The car was OK as a road car if you used your head and avoided things like high kerbs into drives, Green Line bus exhausts, and idiots who used knuckles to see how thin the Alumimium was on the wings.  If you have not worked it out the Green Line exhaust pipe was level with a passenger’s ear and was very hot so in traffic you always had to keep fore-and-aft space so you could move out of the way.

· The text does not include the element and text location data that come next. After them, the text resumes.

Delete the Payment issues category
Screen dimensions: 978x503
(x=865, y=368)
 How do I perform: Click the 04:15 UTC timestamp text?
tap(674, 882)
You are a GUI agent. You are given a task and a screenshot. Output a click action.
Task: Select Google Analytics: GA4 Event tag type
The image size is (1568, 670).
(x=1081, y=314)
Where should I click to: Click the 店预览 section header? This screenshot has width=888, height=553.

It was at the time of the Suez and petrol rationing so its low fuel consumption was great.  I got well over 40 mpg and could get much more if I slipped out of gear and coasted – it would run for miles with the low drag.  If you ask where was the odometer the answer was my log book and a record of all trips plus fuel and my other events.  I learned that one from Mick Costin who had his diary on a shelf with all the events on the car.  When a problem cropped up Mike would say “just a minute and I’ll get the details,” retire to his office and go through the diary.  He would re-appear with a sheet of paper with all the relevant events listed in date order – it was annoying how often the reasons were immediately obvious.  That discipline is why he was one of the best development engineers in the game and is so much the reason for Cosworth’s success as Keith’s design.

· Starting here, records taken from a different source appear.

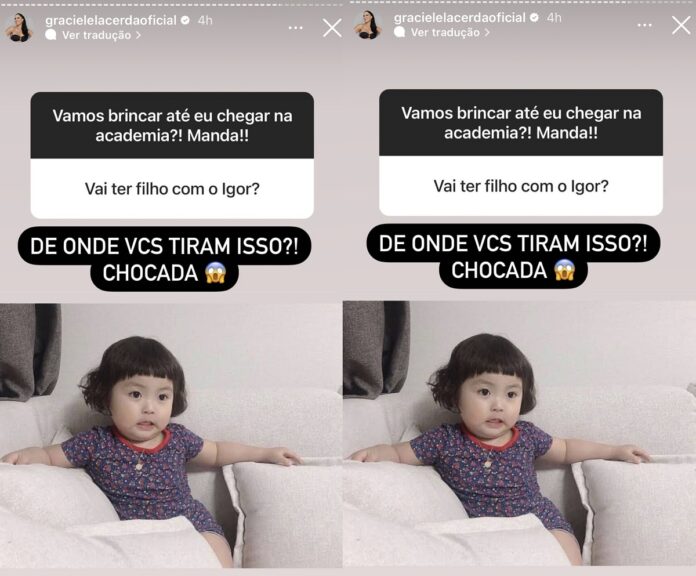Open profile avatar in left story
Screen dimensions: 696x576
point(19,28)
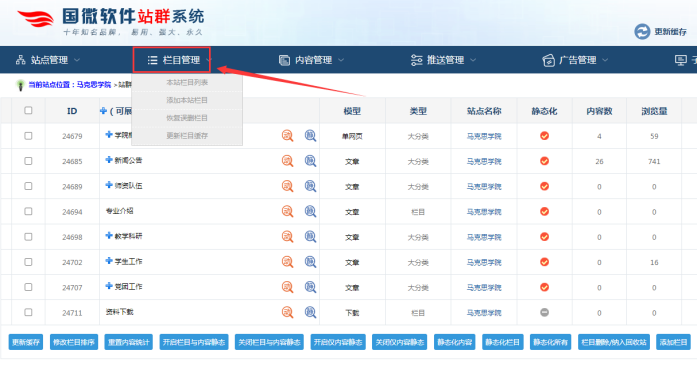Image resolution: width=697 pixels, height=367 pixels.
Task: Click the gray static status icon for row 24711
Action: tap(544, 312)
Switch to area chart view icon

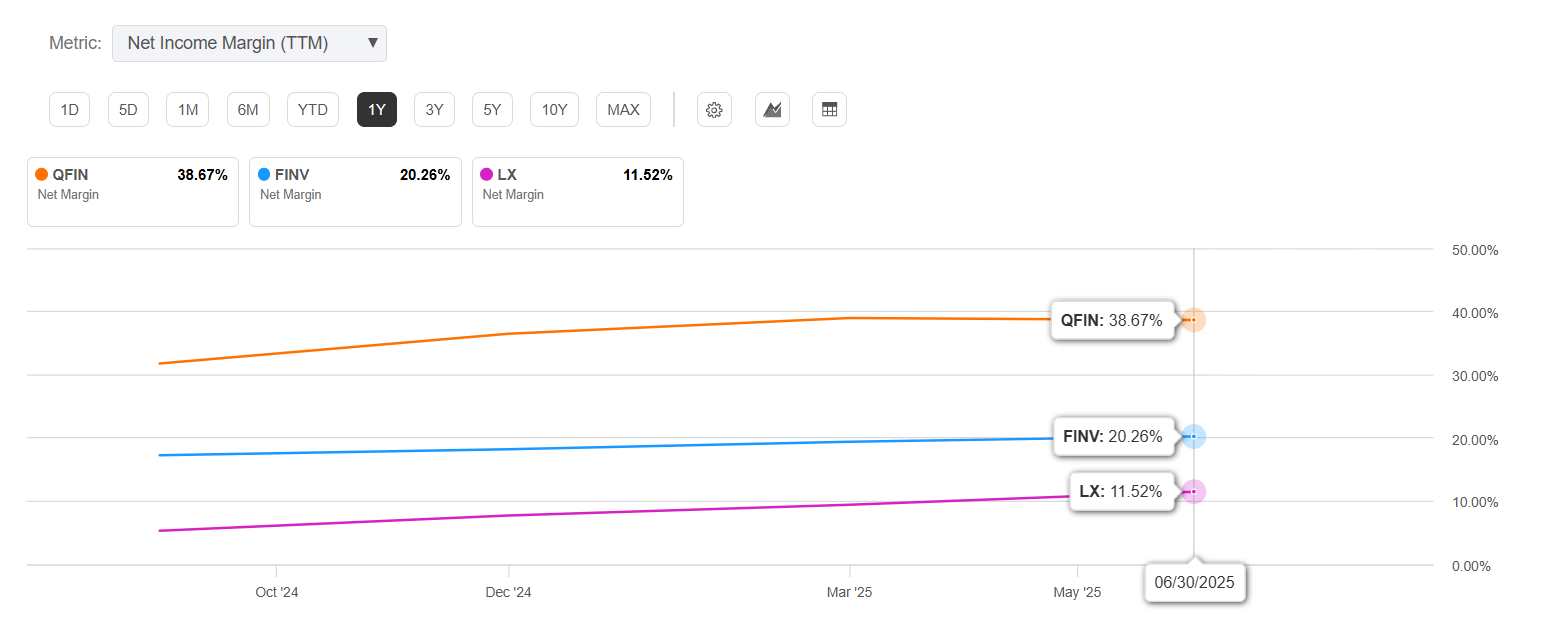click(772, 110)
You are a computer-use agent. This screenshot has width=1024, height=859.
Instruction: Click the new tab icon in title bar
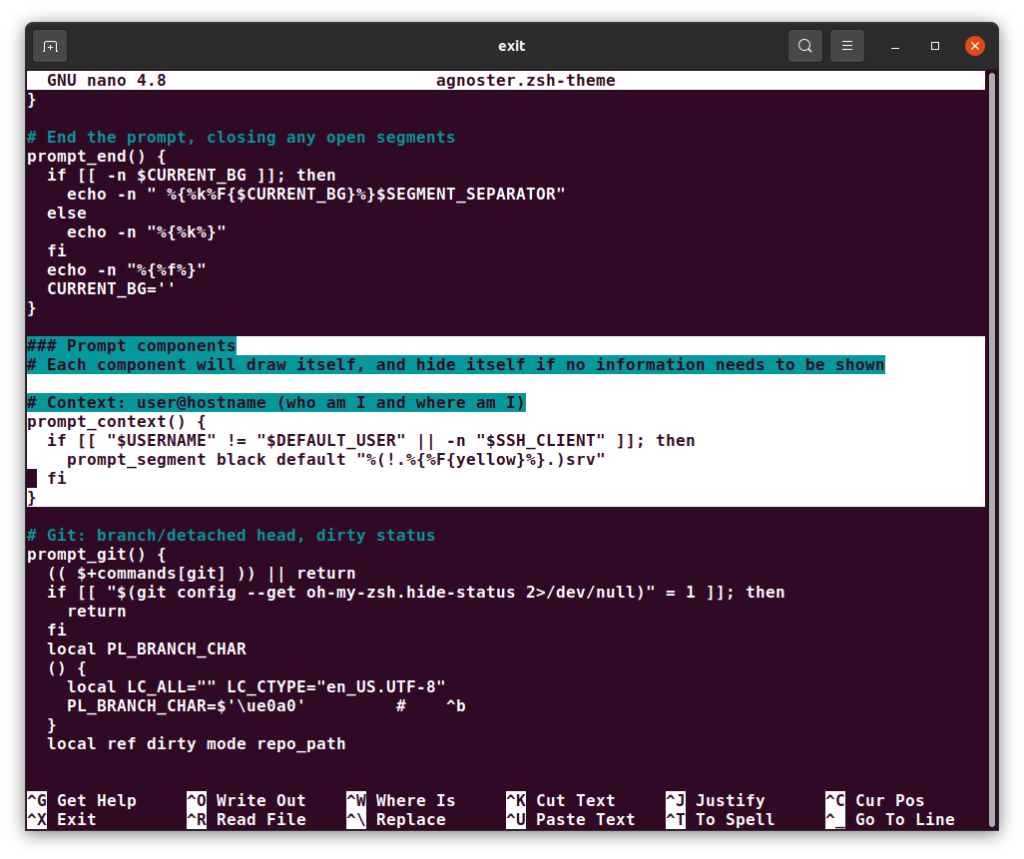(50, 46)
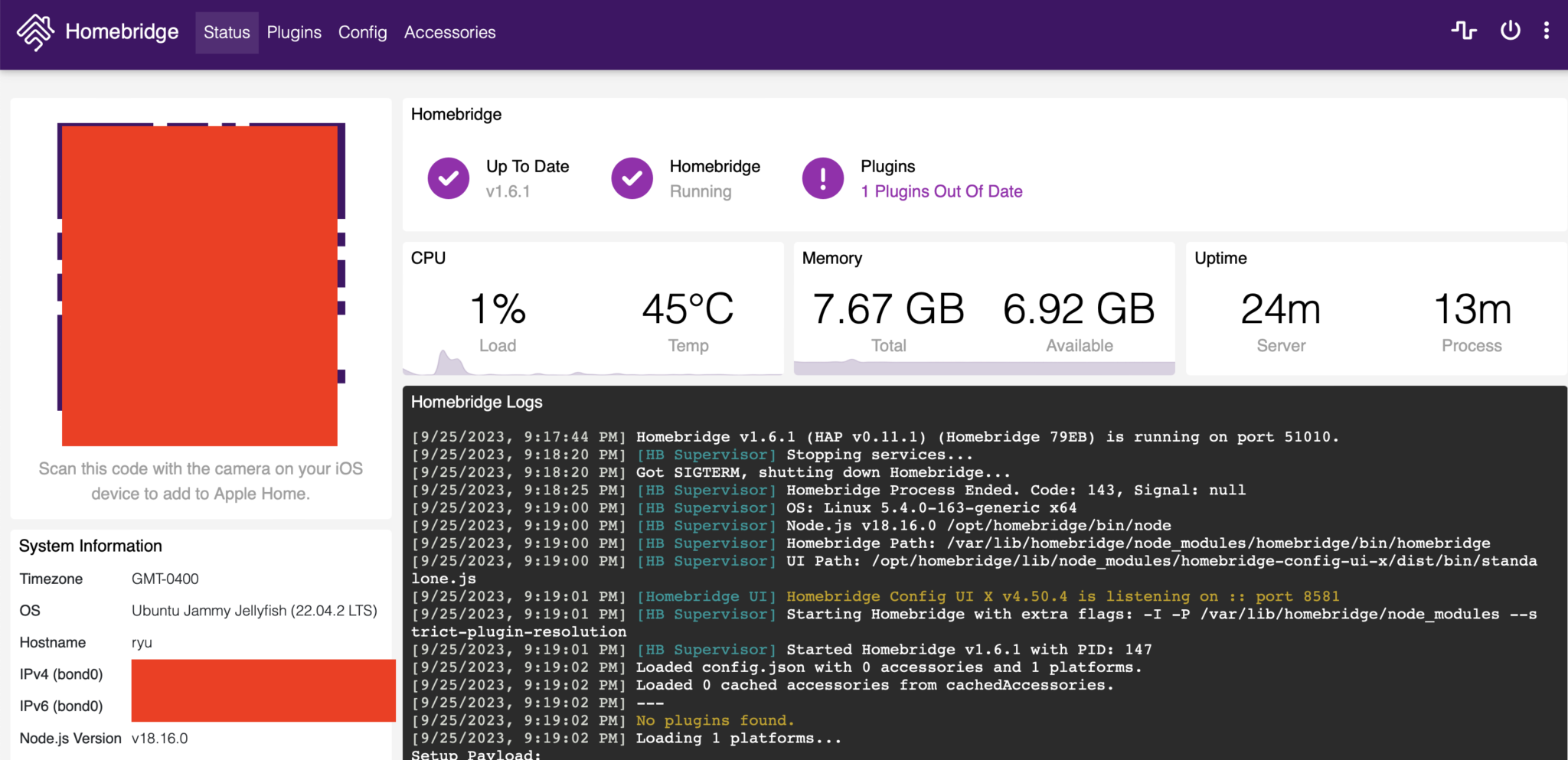Click the QR code pairing image
The image size is (1568, 760).
[x=201, y=284]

Can’t think of any more about XJH 875 so I will go and have my dinner off the dining room furniture that was part of the spend when we sold XJH to the Chequered Flag before I got married.  From what I hear XJH is still doing good service,  like the sideboard, table and chairs.  


postscript – After concluding his volunteer design work on the Elite, Mac left Lotus to devote himself to aircraft design.  His Eleven had been a gift from Lotus for his many hours of effort.  Mac was therefore surprised when, several years later, he received a bill for the car and Chapman was  ‘unavailable’ to intervene.  He met Chapman again in 1969 and was offered the job of Chief Designer for Team Lotus.  Mac declined the offer. 

(This information from Peter Ross’ book, LOTUS – The Early Years)

Mac passed away on November 20, 2006.  An honest man and a brilliant engineer, he will be fondly remembered.